Fear of God

Define Fear Of God?

This is a great reminder to be stirred up in the awe and wonderment of our Creator!

This defines the “fear of God” the way that the Hebrew writers experienced life with Yahweh.

 

Enjoy and be blessed.

Tim B.

Question: How does Judaism define Fear of God?

How does Judaism define fear of God? The Lord asked the Israelites (Hebrews) to fear Him. I figure it can’t mean to be incapacitated or run screaming because that would take/keep you away from God.

Answer: Thanks for your question about “fearing God.” I’m glad you ask it because many people, I think, misunderstand the term.

The most common terms used in the Hebrew Bible for “fearing” God are words related to Yirah. This word’s root also appears in related terms used in the rabbinic literature: Yirat HaShem, “Fearing God’s Name”; Yirat Shamayim, “Fearing Heaven”; and Yirat Cheit, “Fearing Sin.”

There is no one-to-one correspondence between any two words from two different languages. While Yirah usually is translated as “fear,” its usage suggests a meaning that might also be translated with the English word “awe.” Different Hebrew words are used in the Bible for the kind of anxious fear one might describe as “dread” or “loathing.”

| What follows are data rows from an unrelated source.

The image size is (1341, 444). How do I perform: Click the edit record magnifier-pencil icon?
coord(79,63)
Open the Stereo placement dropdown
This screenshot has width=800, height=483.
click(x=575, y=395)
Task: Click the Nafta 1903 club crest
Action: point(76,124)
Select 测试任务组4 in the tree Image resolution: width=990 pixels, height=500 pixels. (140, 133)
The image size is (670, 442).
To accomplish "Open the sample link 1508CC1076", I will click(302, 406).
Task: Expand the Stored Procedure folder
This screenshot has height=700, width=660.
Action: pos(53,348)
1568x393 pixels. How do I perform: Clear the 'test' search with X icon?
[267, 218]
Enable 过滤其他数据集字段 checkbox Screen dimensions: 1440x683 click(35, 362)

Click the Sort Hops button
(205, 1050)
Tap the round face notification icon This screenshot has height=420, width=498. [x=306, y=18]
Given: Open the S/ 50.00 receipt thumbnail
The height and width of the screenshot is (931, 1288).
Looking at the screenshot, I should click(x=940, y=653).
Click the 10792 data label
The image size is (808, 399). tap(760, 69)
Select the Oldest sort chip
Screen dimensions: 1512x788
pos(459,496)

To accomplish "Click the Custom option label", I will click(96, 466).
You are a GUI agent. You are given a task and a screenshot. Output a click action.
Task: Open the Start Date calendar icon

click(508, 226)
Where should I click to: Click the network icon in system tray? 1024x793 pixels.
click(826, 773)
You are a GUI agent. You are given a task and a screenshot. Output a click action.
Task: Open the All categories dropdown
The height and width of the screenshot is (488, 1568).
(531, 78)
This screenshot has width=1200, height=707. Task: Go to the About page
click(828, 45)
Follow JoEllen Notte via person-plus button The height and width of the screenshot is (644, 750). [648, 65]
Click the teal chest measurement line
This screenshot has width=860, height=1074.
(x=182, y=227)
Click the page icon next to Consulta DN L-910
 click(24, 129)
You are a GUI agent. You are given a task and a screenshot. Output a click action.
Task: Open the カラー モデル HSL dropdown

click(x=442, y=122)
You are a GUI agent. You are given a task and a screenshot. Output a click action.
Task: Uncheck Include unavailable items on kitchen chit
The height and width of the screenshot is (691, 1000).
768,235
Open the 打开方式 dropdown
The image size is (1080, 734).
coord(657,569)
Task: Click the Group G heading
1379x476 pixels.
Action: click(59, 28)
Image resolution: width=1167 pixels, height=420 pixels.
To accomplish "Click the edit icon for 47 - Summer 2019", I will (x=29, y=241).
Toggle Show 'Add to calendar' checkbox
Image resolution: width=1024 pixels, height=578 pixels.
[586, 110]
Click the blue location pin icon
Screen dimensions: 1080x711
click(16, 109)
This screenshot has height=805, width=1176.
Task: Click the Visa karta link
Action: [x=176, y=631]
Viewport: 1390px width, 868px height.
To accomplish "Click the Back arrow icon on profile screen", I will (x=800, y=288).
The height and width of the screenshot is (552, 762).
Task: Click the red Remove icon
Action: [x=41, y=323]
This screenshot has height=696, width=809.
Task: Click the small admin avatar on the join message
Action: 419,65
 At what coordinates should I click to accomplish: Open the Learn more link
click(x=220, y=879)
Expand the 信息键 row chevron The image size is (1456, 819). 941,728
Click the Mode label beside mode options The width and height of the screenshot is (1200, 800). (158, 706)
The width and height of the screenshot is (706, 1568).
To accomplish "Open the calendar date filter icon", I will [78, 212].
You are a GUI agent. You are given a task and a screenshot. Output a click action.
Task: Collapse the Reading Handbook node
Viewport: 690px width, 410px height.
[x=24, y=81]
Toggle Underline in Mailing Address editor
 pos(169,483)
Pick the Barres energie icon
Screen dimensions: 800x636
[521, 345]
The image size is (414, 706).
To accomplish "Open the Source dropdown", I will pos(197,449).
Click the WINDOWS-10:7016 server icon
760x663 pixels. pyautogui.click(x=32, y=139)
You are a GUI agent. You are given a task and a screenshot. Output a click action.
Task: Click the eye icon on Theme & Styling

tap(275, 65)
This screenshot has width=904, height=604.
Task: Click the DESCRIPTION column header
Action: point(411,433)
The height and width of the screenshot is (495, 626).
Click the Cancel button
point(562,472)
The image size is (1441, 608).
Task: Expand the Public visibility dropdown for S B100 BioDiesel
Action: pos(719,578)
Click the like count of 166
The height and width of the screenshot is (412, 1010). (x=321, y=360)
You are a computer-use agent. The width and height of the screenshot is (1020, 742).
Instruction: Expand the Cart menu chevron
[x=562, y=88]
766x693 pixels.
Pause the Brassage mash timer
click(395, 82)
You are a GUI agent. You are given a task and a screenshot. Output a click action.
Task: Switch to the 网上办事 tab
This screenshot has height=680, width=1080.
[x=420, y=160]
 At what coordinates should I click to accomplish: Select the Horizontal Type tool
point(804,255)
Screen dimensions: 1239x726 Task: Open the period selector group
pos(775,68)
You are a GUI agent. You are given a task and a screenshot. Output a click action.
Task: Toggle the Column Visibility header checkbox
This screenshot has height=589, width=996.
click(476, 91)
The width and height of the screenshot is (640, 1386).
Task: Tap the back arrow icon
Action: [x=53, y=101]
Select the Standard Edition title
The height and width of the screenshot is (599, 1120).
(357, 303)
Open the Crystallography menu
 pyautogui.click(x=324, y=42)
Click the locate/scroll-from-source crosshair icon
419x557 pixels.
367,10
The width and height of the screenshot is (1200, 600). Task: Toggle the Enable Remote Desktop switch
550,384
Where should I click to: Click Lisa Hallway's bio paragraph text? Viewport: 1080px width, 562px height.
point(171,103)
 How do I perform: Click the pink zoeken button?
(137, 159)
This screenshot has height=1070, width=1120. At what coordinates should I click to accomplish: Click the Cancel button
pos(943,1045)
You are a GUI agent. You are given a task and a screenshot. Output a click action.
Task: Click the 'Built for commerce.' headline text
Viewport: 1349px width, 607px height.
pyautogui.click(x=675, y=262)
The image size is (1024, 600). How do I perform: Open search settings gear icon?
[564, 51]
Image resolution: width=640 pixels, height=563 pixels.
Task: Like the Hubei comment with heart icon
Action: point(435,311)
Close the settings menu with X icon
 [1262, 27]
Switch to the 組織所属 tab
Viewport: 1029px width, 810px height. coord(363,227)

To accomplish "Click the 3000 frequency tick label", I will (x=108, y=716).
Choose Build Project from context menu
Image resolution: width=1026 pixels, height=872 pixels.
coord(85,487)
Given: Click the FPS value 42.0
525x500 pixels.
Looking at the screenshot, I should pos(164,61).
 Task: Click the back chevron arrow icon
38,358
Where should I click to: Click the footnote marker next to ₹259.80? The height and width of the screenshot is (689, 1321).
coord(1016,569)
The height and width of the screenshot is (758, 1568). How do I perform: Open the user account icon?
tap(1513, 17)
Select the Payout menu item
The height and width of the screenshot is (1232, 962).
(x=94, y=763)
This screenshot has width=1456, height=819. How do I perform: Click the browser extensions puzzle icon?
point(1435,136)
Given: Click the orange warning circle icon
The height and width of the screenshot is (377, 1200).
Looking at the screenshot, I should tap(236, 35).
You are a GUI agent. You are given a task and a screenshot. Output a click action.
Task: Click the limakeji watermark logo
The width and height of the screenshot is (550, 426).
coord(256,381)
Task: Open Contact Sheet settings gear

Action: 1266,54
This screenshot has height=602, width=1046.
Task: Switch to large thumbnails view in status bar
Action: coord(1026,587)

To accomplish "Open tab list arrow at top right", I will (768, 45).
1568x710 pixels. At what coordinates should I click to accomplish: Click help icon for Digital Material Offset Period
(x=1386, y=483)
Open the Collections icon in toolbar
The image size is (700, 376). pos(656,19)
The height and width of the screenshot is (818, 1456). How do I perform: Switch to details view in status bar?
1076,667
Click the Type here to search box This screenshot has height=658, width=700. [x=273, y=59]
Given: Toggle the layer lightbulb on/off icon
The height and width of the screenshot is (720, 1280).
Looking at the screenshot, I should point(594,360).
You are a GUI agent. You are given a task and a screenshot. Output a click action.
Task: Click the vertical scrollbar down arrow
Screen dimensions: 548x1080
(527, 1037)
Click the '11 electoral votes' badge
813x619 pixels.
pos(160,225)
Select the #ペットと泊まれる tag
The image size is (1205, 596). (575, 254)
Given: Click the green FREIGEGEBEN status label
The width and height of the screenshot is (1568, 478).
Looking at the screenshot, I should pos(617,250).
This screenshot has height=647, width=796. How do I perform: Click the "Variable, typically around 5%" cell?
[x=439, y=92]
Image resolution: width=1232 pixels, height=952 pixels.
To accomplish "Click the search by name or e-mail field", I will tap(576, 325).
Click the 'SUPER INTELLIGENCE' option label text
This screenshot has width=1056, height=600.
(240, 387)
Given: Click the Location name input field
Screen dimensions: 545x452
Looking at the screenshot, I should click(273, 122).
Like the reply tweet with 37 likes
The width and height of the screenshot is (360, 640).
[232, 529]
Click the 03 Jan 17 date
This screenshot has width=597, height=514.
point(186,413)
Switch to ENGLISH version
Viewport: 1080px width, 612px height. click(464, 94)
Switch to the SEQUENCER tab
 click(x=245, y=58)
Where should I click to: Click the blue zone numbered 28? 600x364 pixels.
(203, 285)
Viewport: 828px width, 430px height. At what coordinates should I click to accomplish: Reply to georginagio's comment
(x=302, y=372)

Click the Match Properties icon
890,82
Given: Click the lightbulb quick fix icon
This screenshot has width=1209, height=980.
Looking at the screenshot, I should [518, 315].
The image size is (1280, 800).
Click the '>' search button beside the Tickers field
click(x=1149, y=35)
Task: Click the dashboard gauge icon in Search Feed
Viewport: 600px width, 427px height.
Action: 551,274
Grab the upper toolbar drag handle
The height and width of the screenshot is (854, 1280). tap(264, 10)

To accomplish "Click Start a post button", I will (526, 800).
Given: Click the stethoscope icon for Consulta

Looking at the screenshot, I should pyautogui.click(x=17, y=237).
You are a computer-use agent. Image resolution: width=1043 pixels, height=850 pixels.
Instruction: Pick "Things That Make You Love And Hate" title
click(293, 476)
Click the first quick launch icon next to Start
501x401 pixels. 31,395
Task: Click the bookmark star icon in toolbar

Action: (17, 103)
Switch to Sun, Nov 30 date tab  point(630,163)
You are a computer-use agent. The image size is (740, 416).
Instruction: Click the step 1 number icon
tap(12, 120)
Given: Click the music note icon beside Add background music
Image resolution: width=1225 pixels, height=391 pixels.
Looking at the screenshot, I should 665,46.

The Hebrew Bible’s concept of “fearing God,” therefore, can be compared to the feeling of looking at the nighttime sky and being awed by the immensity of space and simultaneously terrified by the thought of our smallness in such a vast expanse. That is to say, it is the feeling of being overwhelmed by a reality greater than oneself and greater than that encountered in ordinary life. It is the feeling that the theologian Rudolf Otto called the Mysterium Tremendum.

That is a different experience than the anxiety one has in the course of everyday life — although, it must be admitted, they are not distantly related as human emotions. What is clear to me, though, is that “fearing God” is not a compulsion that makes you cringe or causes you to make poor choices, as you might if you always were afraid of a person or thing.

Rather, “fearing God,” is living life with a trembling awareness that life has meaning — that the choices you make have consequences of ultimate significance. To “fear” God as a Jew means to hone within yourself an awareness of the divine Presence around you all the time. One who fears God in this way would never say, “It does not matter how I behave in this circumstance because no one will ever know.”

To live in this way is a profound and spiritual experience. Yet, Jewish tradition says that, in addition to experiencing the fear of God, a person also should develop an awareness of the love of God. The Jewish liturgy says that God loves us with an unending, infinite love. Just as we wish to feel the awe of God around us, we also should desire to know and to feel that we are loved — deeply and passionately — by God.